UPDATE: The Position was filled 8/21/07. Thanks to everyone that applied.

An extremely special position just opened up and we’re looking for a very special person to fill it.

We are seeking a new Community Manager and the sky’s the limit as to how deep and profound an experience can be for the person that fills it. We’ve got a great 500,000 member community that thrives on the safe, fun, hands-on, supportive environment we’ve created. Our new community manager will be in a position to build out a sustainable infrastructure for millions of members all who will get to enjoy the same rewarding, meaningful experience found on the sites now. This is a chance to build out a scalable civic infrastructure, work in an office that is seriously fun, and make millions of people happy.

The entire job description is below or can be seen on our website. For the sake of the compassionate community maven out there whose raison d’etre is this very position, we’d be most grateful if you could help us bark the word out.

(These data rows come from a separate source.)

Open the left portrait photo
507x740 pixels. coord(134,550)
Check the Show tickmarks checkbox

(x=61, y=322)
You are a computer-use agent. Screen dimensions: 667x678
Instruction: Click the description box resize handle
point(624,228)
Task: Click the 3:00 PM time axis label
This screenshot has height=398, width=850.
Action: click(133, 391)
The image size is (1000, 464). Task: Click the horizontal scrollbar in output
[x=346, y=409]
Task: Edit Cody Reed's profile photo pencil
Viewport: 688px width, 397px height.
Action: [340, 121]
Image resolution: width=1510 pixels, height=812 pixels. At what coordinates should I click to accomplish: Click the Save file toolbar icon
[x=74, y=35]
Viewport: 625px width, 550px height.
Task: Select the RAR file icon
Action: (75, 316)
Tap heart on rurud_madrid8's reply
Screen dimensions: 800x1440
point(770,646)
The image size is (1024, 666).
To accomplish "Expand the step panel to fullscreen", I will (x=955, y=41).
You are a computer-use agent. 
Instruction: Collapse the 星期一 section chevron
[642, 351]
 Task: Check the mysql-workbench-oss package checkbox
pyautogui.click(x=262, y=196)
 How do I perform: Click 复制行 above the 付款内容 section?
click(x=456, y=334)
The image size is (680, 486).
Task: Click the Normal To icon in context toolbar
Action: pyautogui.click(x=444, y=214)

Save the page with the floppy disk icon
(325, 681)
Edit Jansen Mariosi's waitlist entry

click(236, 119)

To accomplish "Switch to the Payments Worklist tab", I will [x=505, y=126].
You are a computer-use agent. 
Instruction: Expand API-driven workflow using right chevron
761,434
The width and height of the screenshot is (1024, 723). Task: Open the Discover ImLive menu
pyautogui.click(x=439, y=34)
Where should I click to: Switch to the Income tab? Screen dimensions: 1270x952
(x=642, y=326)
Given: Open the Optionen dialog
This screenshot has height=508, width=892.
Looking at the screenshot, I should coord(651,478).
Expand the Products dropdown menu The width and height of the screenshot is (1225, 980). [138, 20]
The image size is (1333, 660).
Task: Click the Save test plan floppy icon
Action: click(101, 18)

Community Manager Job Description

Woof! Meow! Do you really care about online community? Do you really care about dogs, cats and people? Do you want to work somewhere that is truly special? Dogster.com and Catster.com are on the prowl for a new Community Manager to oversee the community experience on two of the most vibrant passion-centric sites on the internet.

The ideal candidate will have oodles of experience overseeing online community activities. You’ll know how to keep the peace like Switzerland, nullify grumps and be a silver-tongued communicator (online, on-phone and in-person). You’ll know what it means to work at a fast-paced, rapidly-growing profitable start-up. And yes, having a profound love of dogs and cats would be very helpful. Your reward will be watching your happy, thriving community grow while members adorn you with praise for nurturing an environment that is so meaningful to so many.

Your responsibilities will include:

  • » Keeping on top of all aspects of our 500k+ community
  • » Going the extra mile to make sure our members have a wonderful community experience
  • » Solving community disputes, enforcing community rules
  • » Representing the community perspective in feature development, marketing initiatives and partnerships
  • » Taking an analytical approach to improving the efficiency of community and customer service processes
  • » Determining how to scale the community oversight responsibilities as we double and triple in size
  • » Managing the teams of volunteer moderators that oversee the forums, adoption areas, groups
  • » Working in concert with the Customer Support team to ensure an all-around great user experience
  • » Performing the functions of the job with empathy while at the same time maintaining objectivity and emotional distance

This is a full-time, on-site position located in the Potrero Hill district of San Francisco. Salary based on experience. Attractive benefits program. Growth opportunities based on achievement.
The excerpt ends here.